---------- Data under study ----------

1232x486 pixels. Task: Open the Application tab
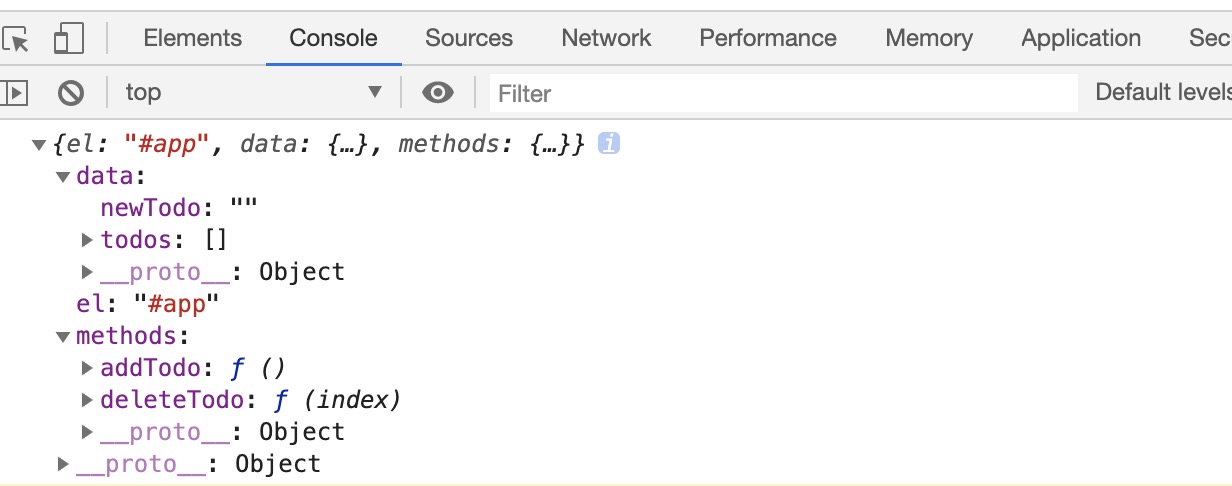1081,38
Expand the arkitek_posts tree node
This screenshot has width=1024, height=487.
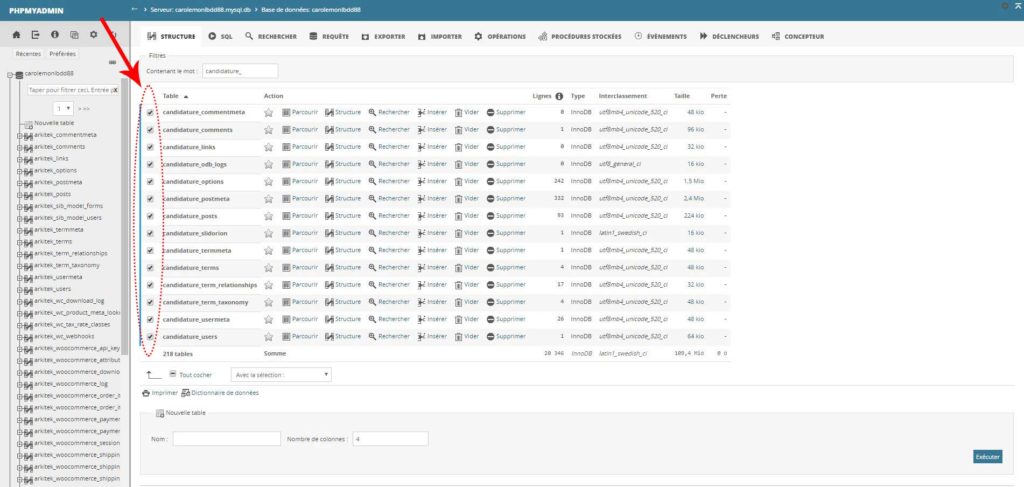tap(18, 195)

----------

▸ **About this exercise**:
The output must be every line of the records, printed exactly, with the pictures omitted.

▸ **Exercise result**:
1232x486 pixels. Task: Open the Application tab
1081,38
Expand the arkitek_posts tree node
This screenshot has width=1024, height=487.
tap(18, 195)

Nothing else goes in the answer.